A new method for low bit rate Scalar Quantization of image sub-band coefficients has been identified. This method is based on a phase dispersion technique originally developed for the design of pulse compression radar waveforms. The technique forms the basis for a lossless, invertable transform that converts the coefficients to an intermediate domain. Components in this domain have the property that they are approximately independent and identically distributed. A single quantizer and entropy coder can efficiently be applied to all the components. The increased efficiency and reduced overhead enables the design of an image encoder with increased performance over currently reported methods especially at low bit rates. The structure of the transform results in the uniform distribution of quantization noise across the image and the image spectrum.

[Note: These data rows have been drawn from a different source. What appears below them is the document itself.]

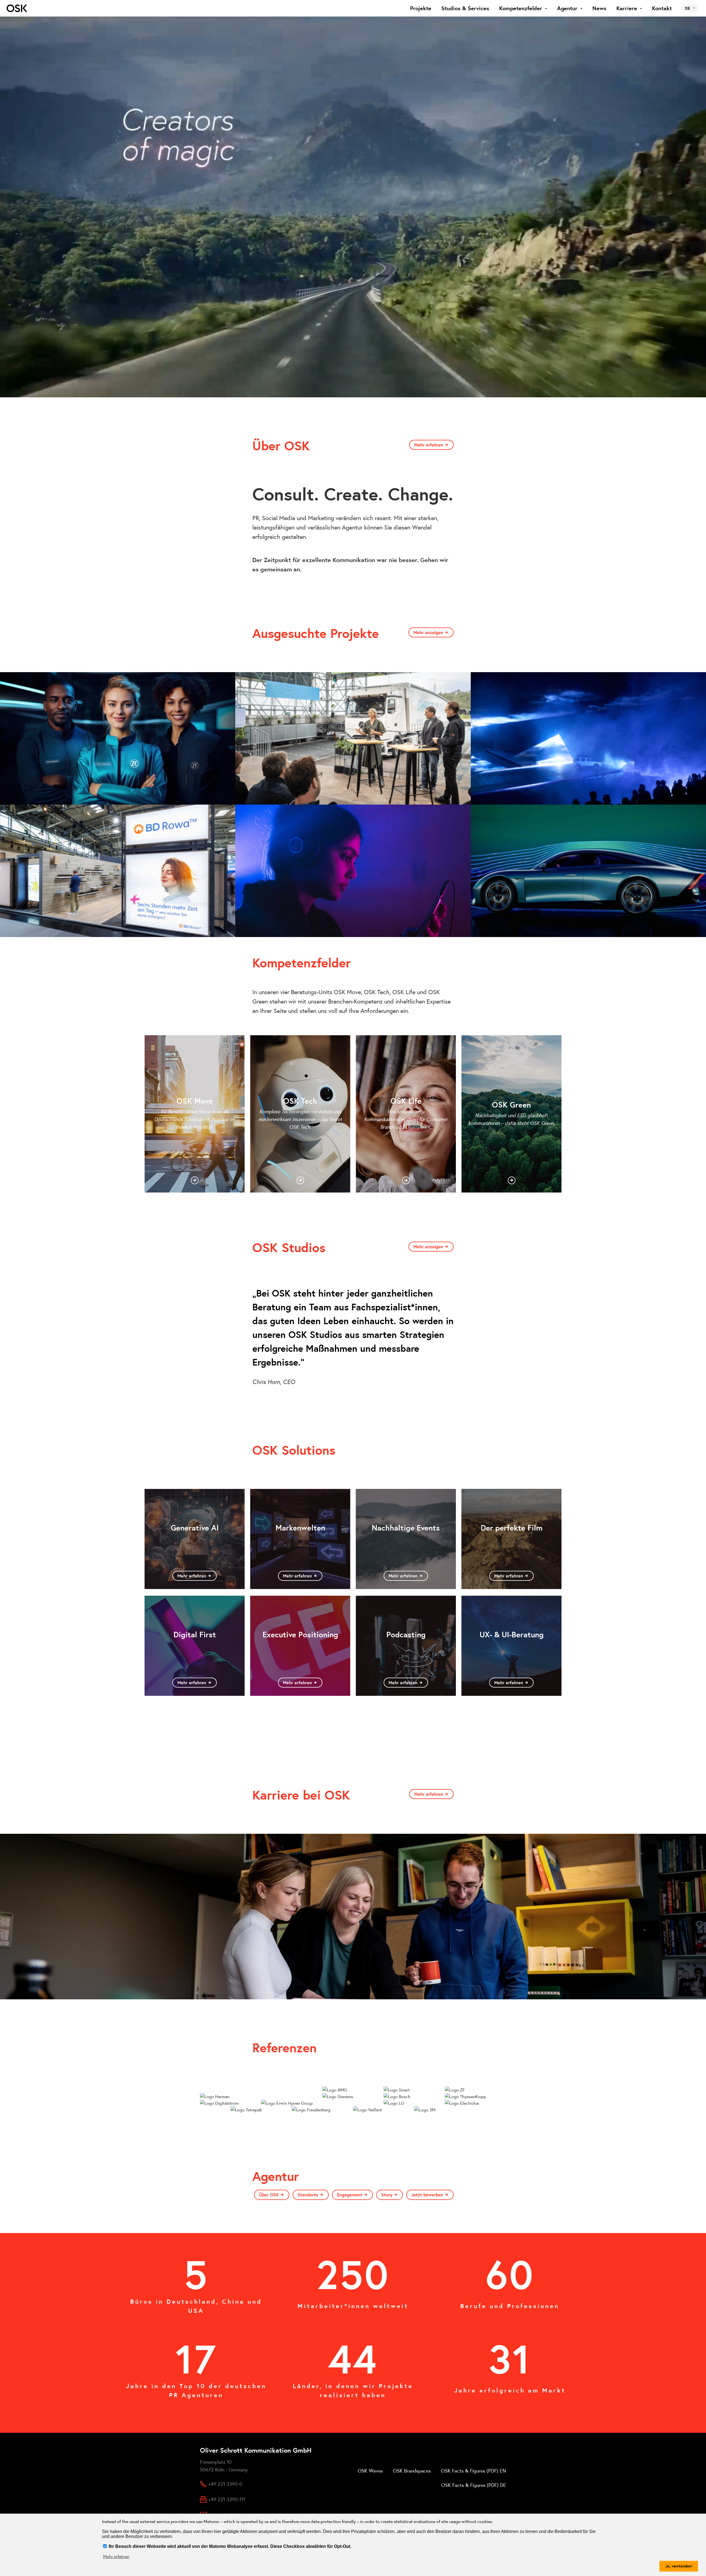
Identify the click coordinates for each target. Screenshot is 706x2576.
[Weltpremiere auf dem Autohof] (352, 738)
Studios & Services (465, 8)
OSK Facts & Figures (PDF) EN (473, 2471)
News (599, 8)
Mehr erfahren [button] (116, 2556)
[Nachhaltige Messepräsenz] (117, 871)
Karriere (626, 8)
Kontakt (662, 8)
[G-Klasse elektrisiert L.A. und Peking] (588, 738)
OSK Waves (370, 2471)
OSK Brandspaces (412, 2471)
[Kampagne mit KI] (117, 738)
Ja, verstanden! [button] (678, 2566)
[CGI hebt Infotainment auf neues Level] (588, 871)
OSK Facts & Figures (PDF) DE (473, 2485)
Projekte (420, 8)
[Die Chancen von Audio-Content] (352, 871)
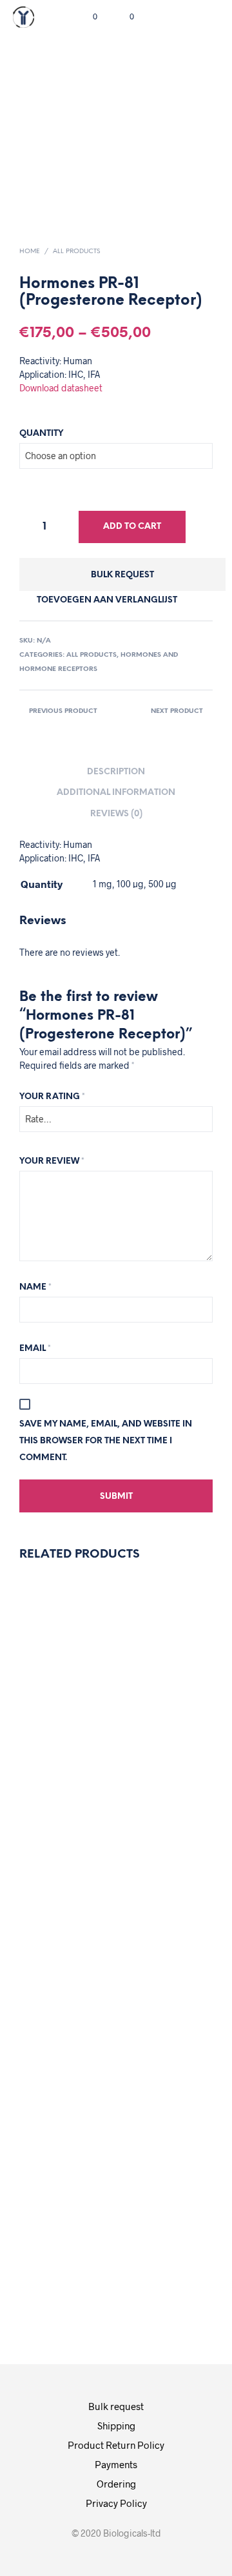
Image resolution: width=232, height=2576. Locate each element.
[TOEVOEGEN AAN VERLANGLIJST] (51, 1697)
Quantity (41, 433)
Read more (61, 1890)
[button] (86, 16)
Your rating (52, 1097)
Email (35, 1349)
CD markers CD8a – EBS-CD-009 (59, 2130)
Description (116, 772)
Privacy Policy (116, 2503)
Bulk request (122, 575)
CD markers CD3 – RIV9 (59, 1743)
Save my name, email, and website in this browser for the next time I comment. (105, 1441)
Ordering (116, 2483)
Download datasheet (60, 387)
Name (35, 1287)
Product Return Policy (116, 2445)
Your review (51, 1161)
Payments (116, 2464)
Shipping (116, 2425)
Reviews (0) (116, 814)
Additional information (116, 792)
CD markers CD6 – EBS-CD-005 (159, 2131)
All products (76, 251)
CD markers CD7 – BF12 (159, 1742)
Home (29, 251)
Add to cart (132, 526)
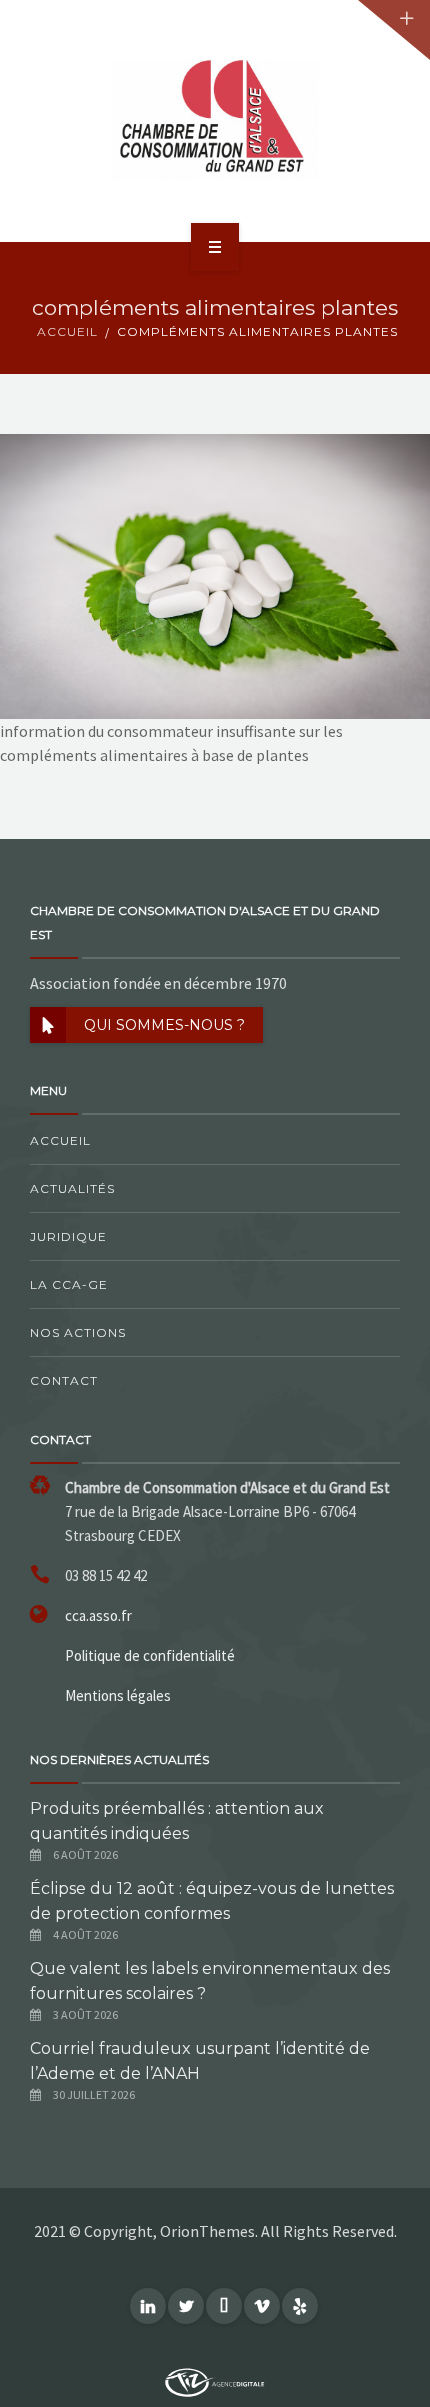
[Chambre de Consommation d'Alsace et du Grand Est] (215, 120)
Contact (64, 1380)
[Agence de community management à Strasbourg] (215, 2381)
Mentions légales (118, 1695)
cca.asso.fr (98, 1615)
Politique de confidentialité (150, 1655)
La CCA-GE (69, 1284)
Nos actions (78, 1332)
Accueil (60, 1140)
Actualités (72, 1188)
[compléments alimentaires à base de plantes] (215, 574)
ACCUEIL (67, 331)
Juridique (68, 1236)
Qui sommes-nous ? (164, 1025)
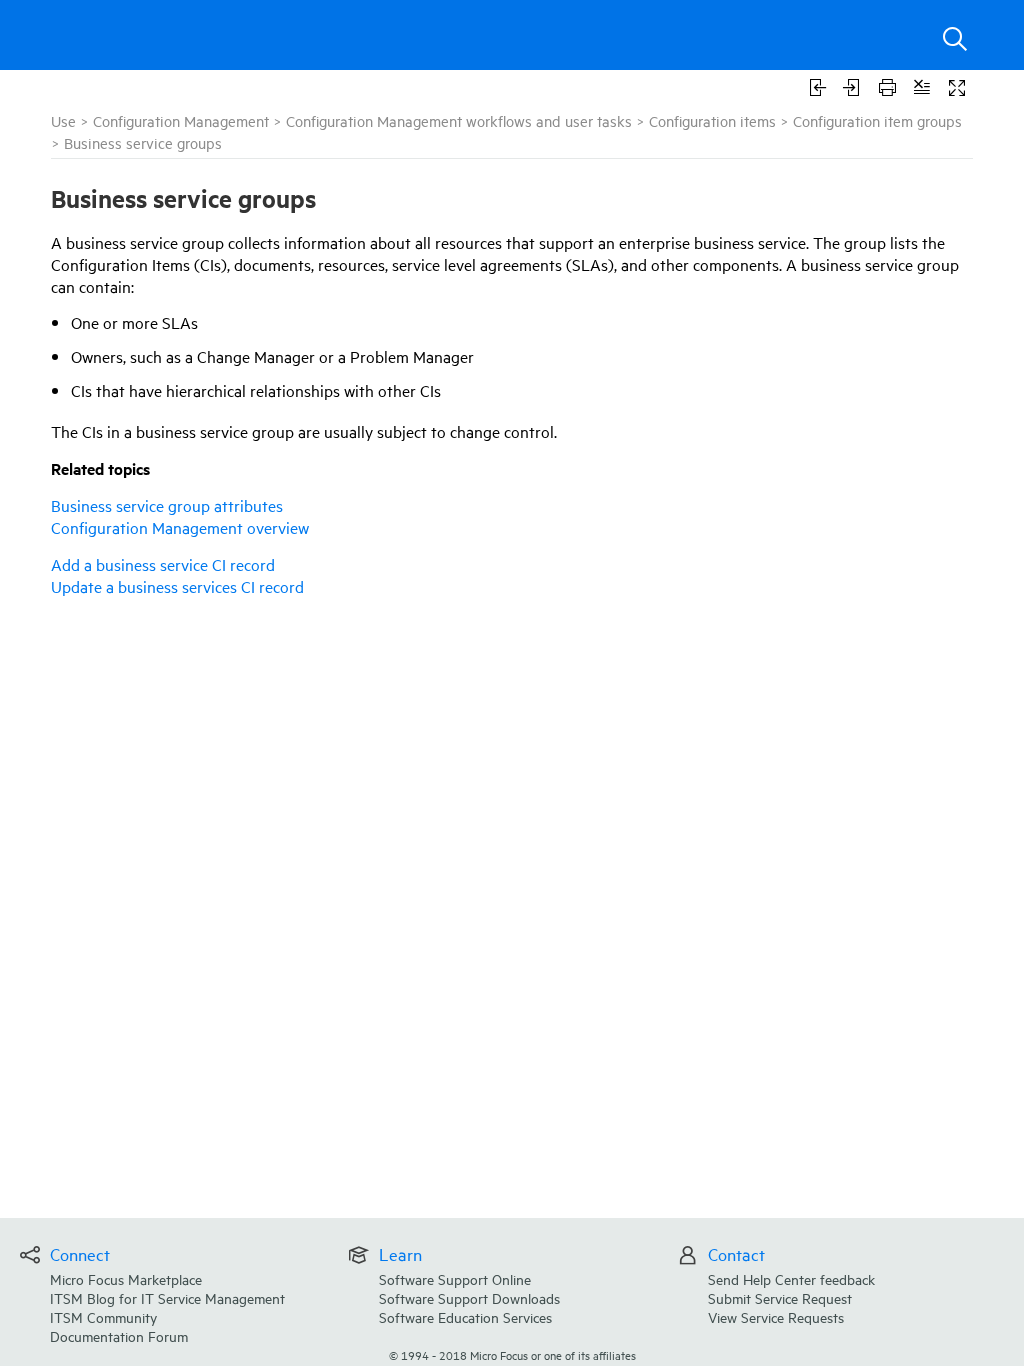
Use (63, 120)
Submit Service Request (780, 1297)
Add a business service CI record (163, 564)
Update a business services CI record (177, 586)
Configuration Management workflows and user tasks (459, 120)
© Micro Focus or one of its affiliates (512, 1354)
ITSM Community (103, 1316)
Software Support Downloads (469, 1297)
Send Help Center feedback (791, 1278)
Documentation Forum (119, 1335)
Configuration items (712, 120)
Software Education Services (465, 1316)
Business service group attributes (167, 505)
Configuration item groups (877, 120)
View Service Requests (776, 1316)
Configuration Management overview (180, 527)
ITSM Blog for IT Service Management (167, 1297)
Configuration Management (181, 120)
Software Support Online (455, 1278)
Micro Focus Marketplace (126, 1278)
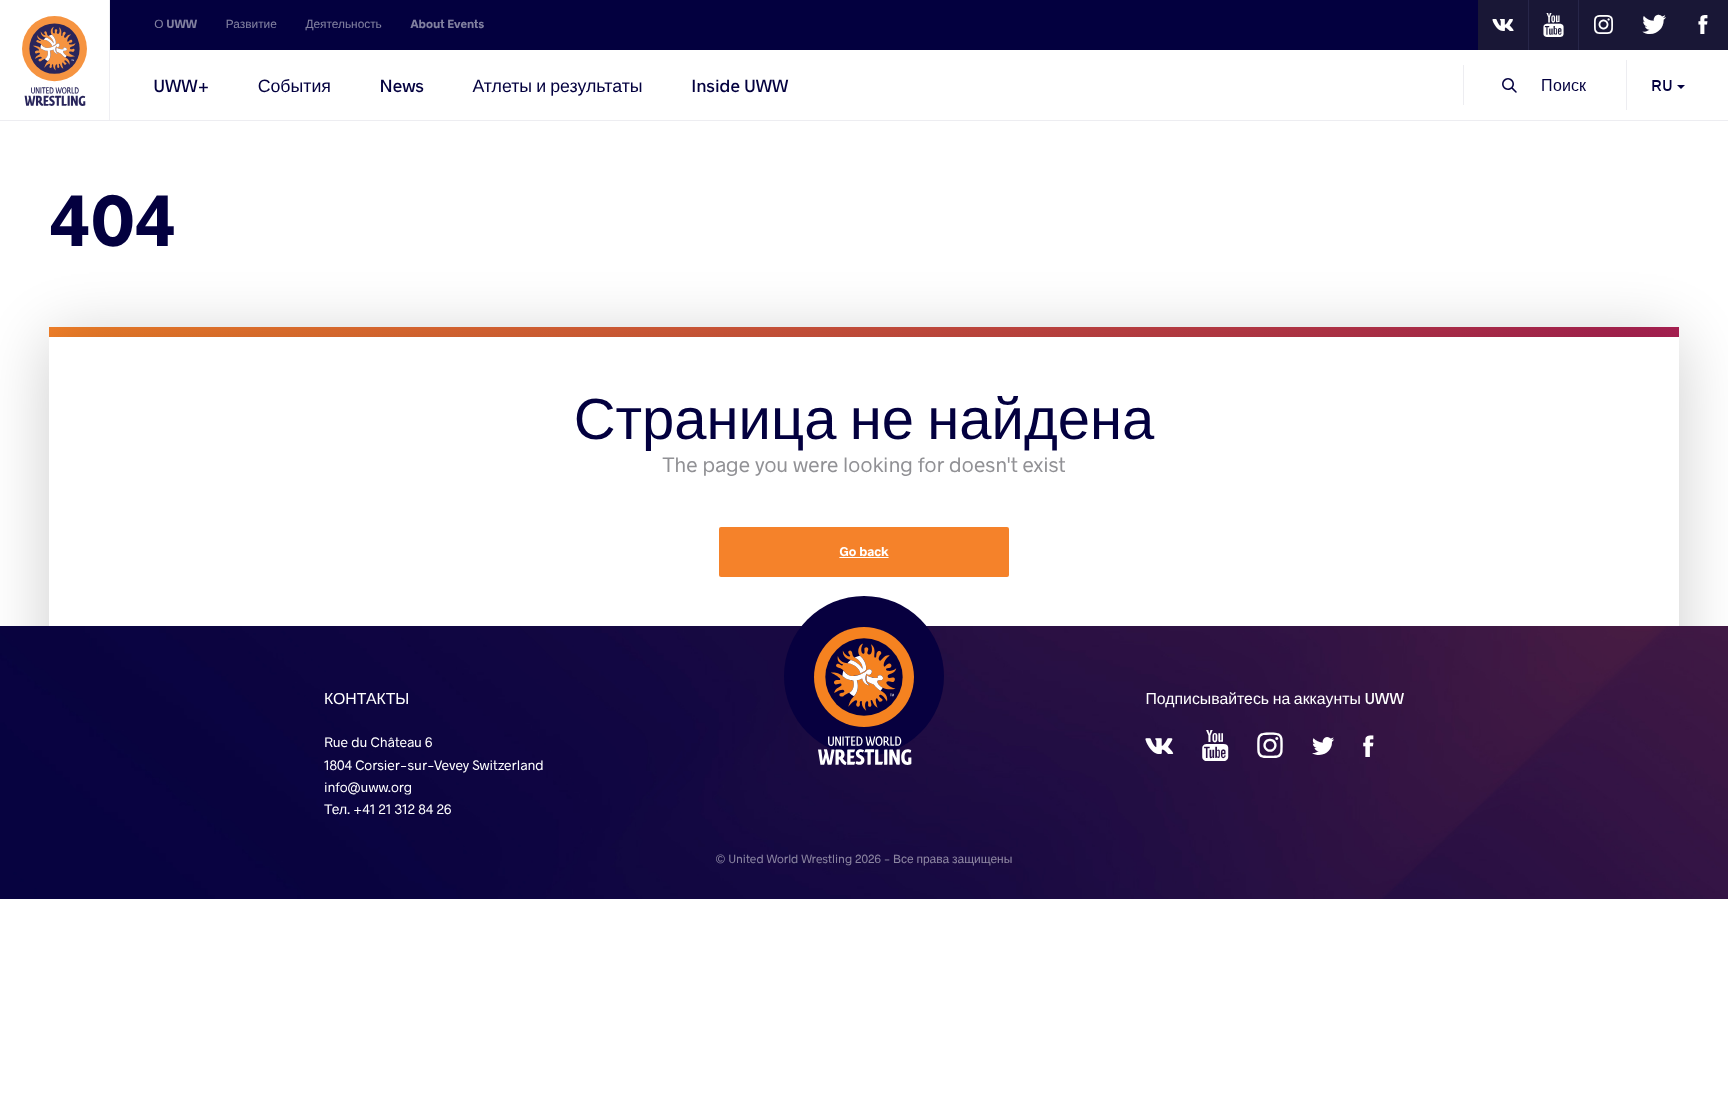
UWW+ (181, 85)
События (294, 85)
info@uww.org (368, 786)
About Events (447, 24)
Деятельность (343, 24)
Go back (863, 552)
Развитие (251, 24)
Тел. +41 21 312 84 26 (387, 808)
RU (1664, 84)
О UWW (175, 24)
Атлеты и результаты (557, 85)
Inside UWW (739, 85)
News (402, 85)
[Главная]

This results in reconstructed images with higher subjective quality and minimized artifacts over other standard techniques.; The project proceeded as follows. First, a closed form model of the phase dispersion technique was developed. The properties of the closed form model were examined. Next, a complete image compression system was designed based on the phase dispersion model. A complete encoder and decoder was designed and simulated using the MATLAB Version 4.2 tool set. Simulation experiments were run to assess the Rate vs. Distortion performance and computational requirements of the encoder and decoder. A standard database of monochrome test images was used. The performance results that were obtained were used for relevant Rate vs. Distortion comparison with the benchmark techniques.; Lastly, the performance of the method in a set of real world communications applications was examined. Experiments were run for three HF Communications systems, an HF Forward Transmission Communications System, an HF ARQ Communications System and an HF Hybrid ARQ/Forward Transmission System.